__About this exercise__
Locate the line that contains "Enable the XMR coin circle". Retype it and every line after it to the end of the records, exactly, but not the pictures.

⟨

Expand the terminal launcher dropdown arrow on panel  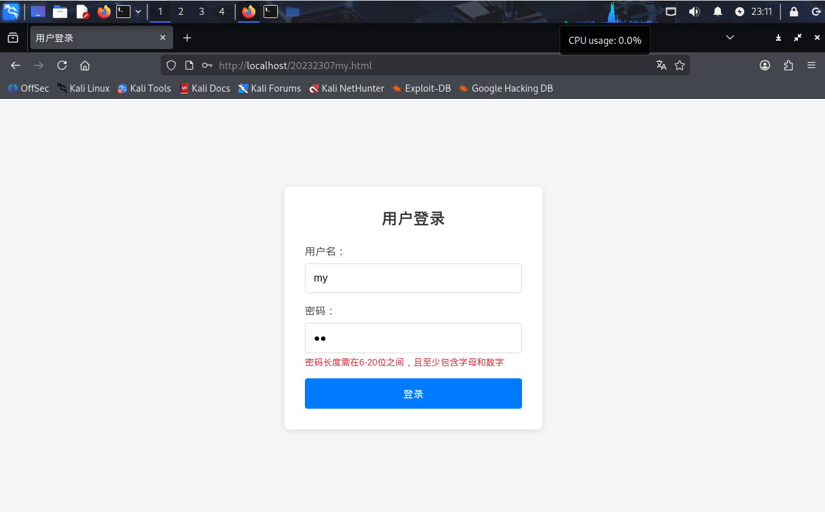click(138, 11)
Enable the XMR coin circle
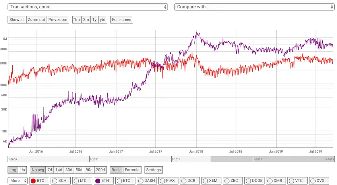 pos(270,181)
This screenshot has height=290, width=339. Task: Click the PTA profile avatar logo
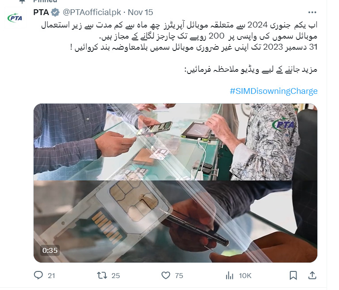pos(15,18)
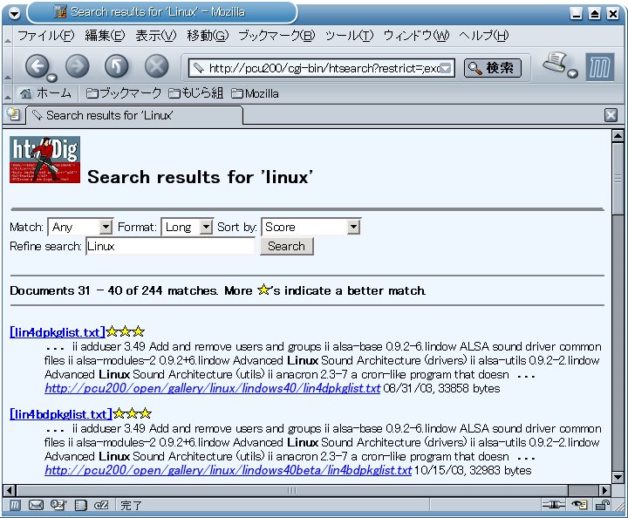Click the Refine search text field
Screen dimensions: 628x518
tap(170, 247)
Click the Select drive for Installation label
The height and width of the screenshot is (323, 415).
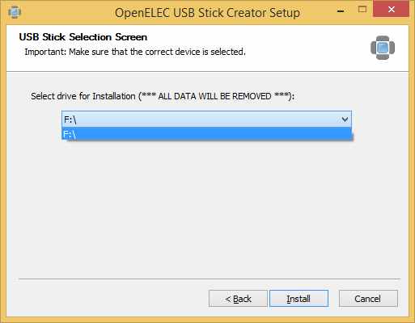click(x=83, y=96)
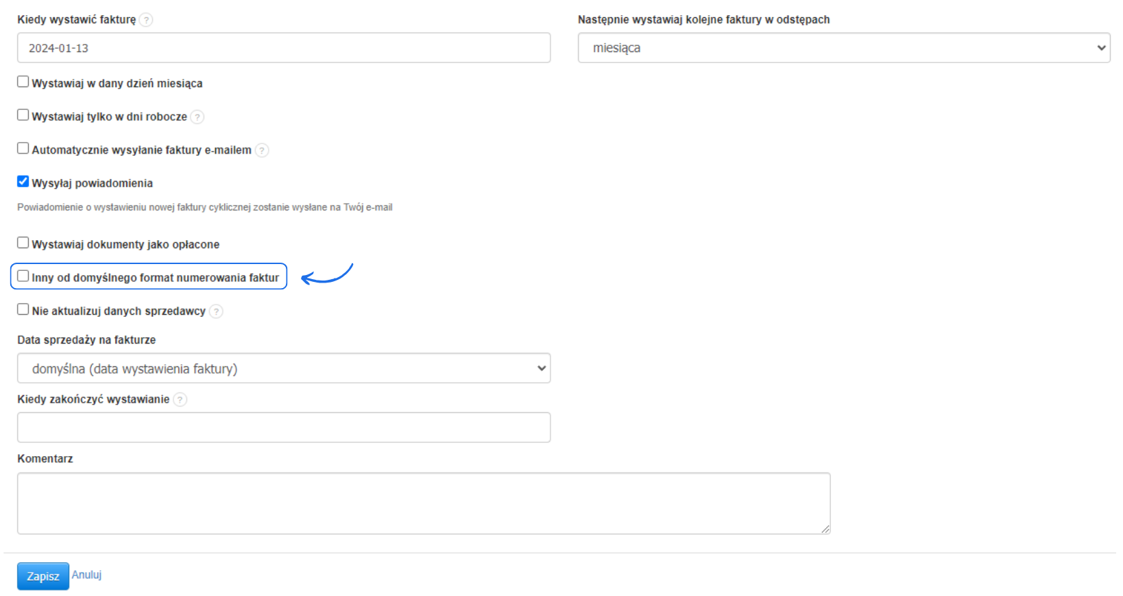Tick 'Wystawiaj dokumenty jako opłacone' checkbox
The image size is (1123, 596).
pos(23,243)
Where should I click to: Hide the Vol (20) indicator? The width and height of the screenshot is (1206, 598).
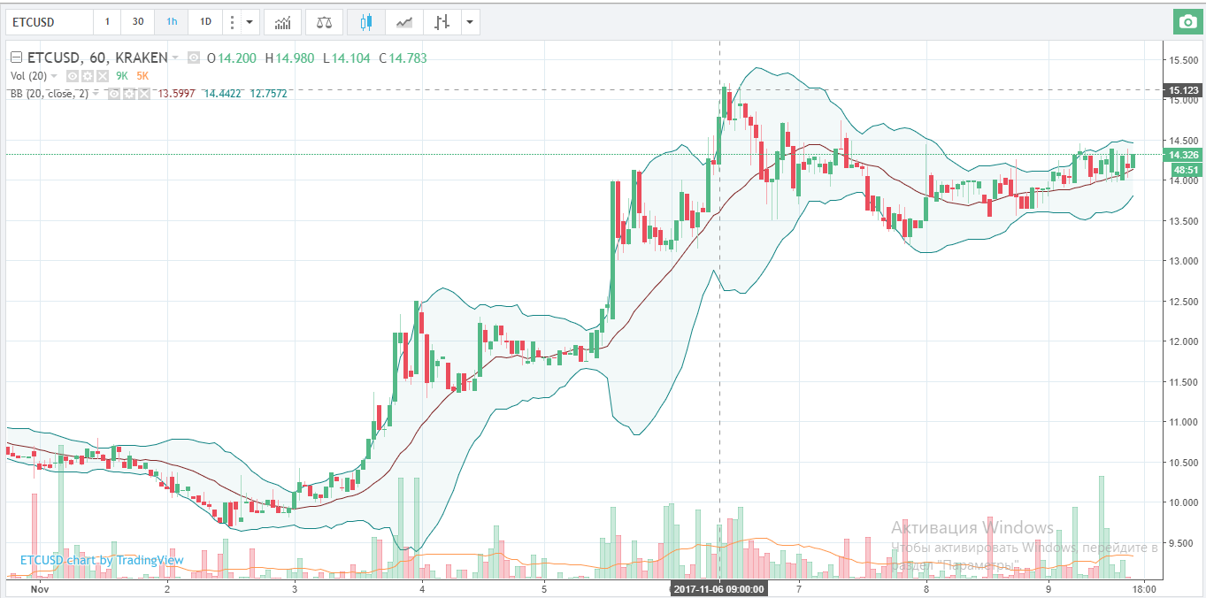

⟩

__Response__
Enable the XMR coin circle
 pos(270,181)
This screenshot has height=290, width=339. Task: Click the PTA profile avatar logo
pos(15,18)
Click the Refine search text field
Screen dimensions: 628x518
tap(170, 247)
Click the Select drive for Installation label
The height and width of the screenshot is (323, 415).
click(x=83, y=96)
Tick 'Wystawiaj dokumenty jako opłacone' checkbox
The image size is (1123, 596).
pos(23,243)
Where should I click to: Hide the Vol (20) indicator? The width and height of the screenshot is (1206, 598).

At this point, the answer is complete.